Formidable spectacle. Film somptueux où l’action et la fraternité se mêlent aux combats et aux grandes promesses de gloire. On trouve aussi dans ce film de belles scènes sensibles comme celle où Spartacus se rend compte de sa faiblesse. Il ne sait rien du monde. Grâce au poète il sait qu’il a tout à apprendre. La deuxième partie est la plus flamboyante. Car outre la scène de combat mémorable, c’est le moment de l’arrestation le plus poignant. Le désespoir et la mort ne sont plus que le seul refuge et que dire de la scène bouleversante de la femme et de son enfant face à Spartacus vaincu. Une aventure formidable et palpitante.
Même si le film, commencé par Anthony Mann et repris en cours de route par Kubrick, comporte des longueurs, Spartacus reste un péplum épique et flamboyant, incarné par un superbe Kirk Douglas.

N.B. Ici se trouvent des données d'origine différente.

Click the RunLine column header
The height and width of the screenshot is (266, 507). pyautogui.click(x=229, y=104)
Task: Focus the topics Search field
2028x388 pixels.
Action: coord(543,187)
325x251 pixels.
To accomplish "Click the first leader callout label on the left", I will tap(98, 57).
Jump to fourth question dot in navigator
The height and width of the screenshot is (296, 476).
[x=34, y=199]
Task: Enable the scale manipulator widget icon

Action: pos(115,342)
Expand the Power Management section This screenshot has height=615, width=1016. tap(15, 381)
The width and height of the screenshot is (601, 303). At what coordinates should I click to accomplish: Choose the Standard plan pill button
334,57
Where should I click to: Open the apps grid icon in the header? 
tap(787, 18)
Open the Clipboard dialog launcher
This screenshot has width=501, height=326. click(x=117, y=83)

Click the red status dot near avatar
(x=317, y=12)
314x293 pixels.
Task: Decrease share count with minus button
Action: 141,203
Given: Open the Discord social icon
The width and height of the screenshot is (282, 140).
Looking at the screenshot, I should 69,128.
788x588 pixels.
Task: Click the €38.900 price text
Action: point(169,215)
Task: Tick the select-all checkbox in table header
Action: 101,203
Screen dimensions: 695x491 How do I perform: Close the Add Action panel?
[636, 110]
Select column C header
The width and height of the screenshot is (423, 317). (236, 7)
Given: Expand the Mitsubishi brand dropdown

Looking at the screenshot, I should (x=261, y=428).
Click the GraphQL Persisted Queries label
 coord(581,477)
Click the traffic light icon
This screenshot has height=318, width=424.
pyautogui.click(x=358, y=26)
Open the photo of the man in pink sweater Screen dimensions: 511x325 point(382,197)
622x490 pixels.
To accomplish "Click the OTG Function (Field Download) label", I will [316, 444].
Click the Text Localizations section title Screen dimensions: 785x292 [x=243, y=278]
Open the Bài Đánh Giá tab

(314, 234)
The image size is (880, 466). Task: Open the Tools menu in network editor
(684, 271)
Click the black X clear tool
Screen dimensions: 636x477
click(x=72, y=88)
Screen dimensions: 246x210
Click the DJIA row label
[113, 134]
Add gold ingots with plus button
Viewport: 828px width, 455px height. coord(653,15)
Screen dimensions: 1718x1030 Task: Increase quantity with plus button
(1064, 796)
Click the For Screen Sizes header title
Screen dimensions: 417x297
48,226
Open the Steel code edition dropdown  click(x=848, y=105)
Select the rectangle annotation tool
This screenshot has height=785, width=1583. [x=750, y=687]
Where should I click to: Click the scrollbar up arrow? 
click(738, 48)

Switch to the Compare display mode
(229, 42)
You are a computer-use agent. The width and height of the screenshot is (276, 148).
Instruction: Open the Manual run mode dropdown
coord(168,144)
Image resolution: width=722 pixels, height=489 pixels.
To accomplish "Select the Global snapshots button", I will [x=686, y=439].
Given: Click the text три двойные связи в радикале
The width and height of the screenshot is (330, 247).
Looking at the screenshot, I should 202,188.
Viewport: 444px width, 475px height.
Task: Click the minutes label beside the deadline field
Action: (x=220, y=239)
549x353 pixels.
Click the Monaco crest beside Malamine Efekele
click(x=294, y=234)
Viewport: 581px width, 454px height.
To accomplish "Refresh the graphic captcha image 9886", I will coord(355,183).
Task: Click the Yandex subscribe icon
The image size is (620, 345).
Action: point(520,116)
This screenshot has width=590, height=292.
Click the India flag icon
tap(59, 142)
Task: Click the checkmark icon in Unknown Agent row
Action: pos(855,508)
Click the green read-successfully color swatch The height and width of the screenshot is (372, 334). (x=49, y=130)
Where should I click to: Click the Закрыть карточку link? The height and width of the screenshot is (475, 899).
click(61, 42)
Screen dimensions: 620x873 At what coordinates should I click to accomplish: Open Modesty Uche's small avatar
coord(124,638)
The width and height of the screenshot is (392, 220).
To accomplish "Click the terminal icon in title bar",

Réalisé par Stanley Kubrick et connu pour sa production chaotique, Spartacus est un péplum d'une ambition démesurée, porté par un Kirk Douglas magnétique. Musiques, scènes de grande ampleur mobilisant des milliers de figurants, décors urbains antiques: les ingrédients sont réunis pour en mettre plein la vue, et rares sont les films qui, 60 ans plus tard, peuvent réussir à impressionner sur le plan formel, en l'absence de tout effet spécial numérique (époque oblige). Si le cheminement de l'histoire est relativement classique et que son issue ne fait guère de doute, Spartacus bénéficie de qualités évidentes, notamment un casting de haute-volée, un thème fort, et une belle romance : il réussi d'une manière générale tout ce qu'il entreprend, et il constitue au final un morceau de choix aux cotés d'œuvres plus récentes comme "Gladiator" de Ridley Scott.
Crassus (Laurence Olivier) : "Le but de cette campagne n'est pas seulement tuer Spartacus. Nous devons tuer la légende de Spartacus." Plus de deux mille cent ans plus tard, Spartacus reste célèbre, tandis que Crassus est passé dans l'oubli. Pour ce péplum grandiose, Stanley Kubrick a mobilisé un nombre de figurants ahurissant, en particulier lors de la bataille finale. On y voit d'ailleurs une jolie démonstration de chorégraphie à la romaine. Le personnage principal, incarné par Kirk Douglas (environ plus âgé d'une quinzaine d'années de son modèle), subjugue par son charisme, sa détermination, sa capacité d'adaptation d'esclave à chef de guerre. Malgré quelques longueurs (le film dure plus de trois heures), on se passionne pour l'histoire de ce révolté, meneur d'hommes qui finira crucifié, comme Jesus près de cent ans plus tard. Les reconstitutions de la Rome antique et les costumes sont superbes. Le public de 2026 et au-delà sera indulgent sur les scènes en studio qui paraissent kitsch aujourd'hui. Quelques bonnes répliques perlent ici et là, comme lorsque Crassus dit à Varinia (Jean Simmons) : "Tu marches entre les deux précipices de l'insulte et de la vérité, avec l'adresse d'une chèvre des montagnes." Ou encore lorsqu'Antoninus (Tony Curtis) s'adresse à son mentor : "As-tu peur de mourir ?" Réponse de Spartacus : "Non, pas plus que je n'ai eu peur de naître." Une belle réalisation qui résiste bien au temps qui passe.